Currently, serialized columns get save to the database whether they are changed or not. Github. Since the serialized columns can be modified inline, Dirty is not used. This behavior introduces too much database overhead for us, so I’d like to patch that code right out of there.

Having trouble extending ActiveRecord

ActiveRecord::Base.ancestors returns ActiveRecord::Core before ActiveRecord::AttributeMethods::Dirty, so the methods in Core take precedence over those in Dirty.

I was thinking Dirty overrides the behavior of Core and should have higher precedence. This would allow @changed_attribtues to move from Core to Dirty.

Is there history to this decision? Or is it even possible to change this? (I mean from both technically, as well as logistically changing something so core to the code.)

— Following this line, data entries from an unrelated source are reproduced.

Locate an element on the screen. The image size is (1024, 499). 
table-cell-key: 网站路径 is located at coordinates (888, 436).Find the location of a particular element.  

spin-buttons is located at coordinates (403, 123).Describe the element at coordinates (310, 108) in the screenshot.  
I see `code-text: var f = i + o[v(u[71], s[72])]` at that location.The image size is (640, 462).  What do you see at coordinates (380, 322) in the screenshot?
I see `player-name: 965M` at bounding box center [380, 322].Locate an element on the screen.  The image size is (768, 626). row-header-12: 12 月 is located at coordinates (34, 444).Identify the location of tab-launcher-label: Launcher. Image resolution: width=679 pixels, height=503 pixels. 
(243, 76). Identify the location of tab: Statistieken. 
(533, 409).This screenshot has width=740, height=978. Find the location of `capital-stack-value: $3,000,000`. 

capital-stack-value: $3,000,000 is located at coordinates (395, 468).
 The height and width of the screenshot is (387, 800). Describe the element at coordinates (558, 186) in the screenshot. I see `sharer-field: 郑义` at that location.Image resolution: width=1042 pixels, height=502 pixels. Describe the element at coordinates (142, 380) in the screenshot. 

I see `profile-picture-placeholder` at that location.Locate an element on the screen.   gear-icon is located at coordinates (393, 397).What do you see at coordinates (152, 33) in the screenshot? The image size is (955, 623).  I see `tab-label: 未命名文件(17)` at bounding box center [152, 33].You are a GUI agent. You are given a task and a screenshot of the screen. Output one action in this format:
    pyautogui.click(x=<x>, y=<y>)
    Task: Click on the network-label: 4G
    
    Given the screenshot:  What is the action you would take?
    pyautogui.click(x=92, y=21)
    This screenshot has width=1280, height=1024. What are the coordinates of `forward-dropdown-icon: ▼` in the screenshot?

Changing the way Dirty is implemented.

I played around with storing the original values for an attribute, rather than just the values that have been changed. Github Only cloning/storing @original_values on attribute access keeps the code as close to the current @changed_attributes implementation. It not only works with serialized variables, but code like model.field.gsub!('a','b'), without requiring field_will_change!

It was more of a whim, but I wanted to know what people thought.

A more practical solution

I did a more traditional suggestion for a fix. Github But something in me is starting to like changing the way Dirty works, even thought it seems a bit much.

Any direction would be appreciated.

Thanks for all the hard work on rails,

kbrock

Cloning fails in exciting and (likely) unexpected ways when the serialized value is deeper than one level:

irb: hash = { a: [1,2,3], b: [4,5,6] }

===> {:a=>[1, 2, 3], :b=>[4, 5, 6]}

irb: hash2 = hash.clone

===> {:a=>[1, 2, 3], :b=>[4, 5, 6]}

irb: hash2[:a] << ‘baz’

===> [1, 2, 3, “baz”]

irb: hash

===> {:a=>[1, 2, 3, “baz”], :b=>[4, 5, 6]}

The only way I’ve found to reliably deep-clone objects is to chain together Marshal.dump and Marshal.load, but that’s almost got to be terrible for performance.

—Matt Jones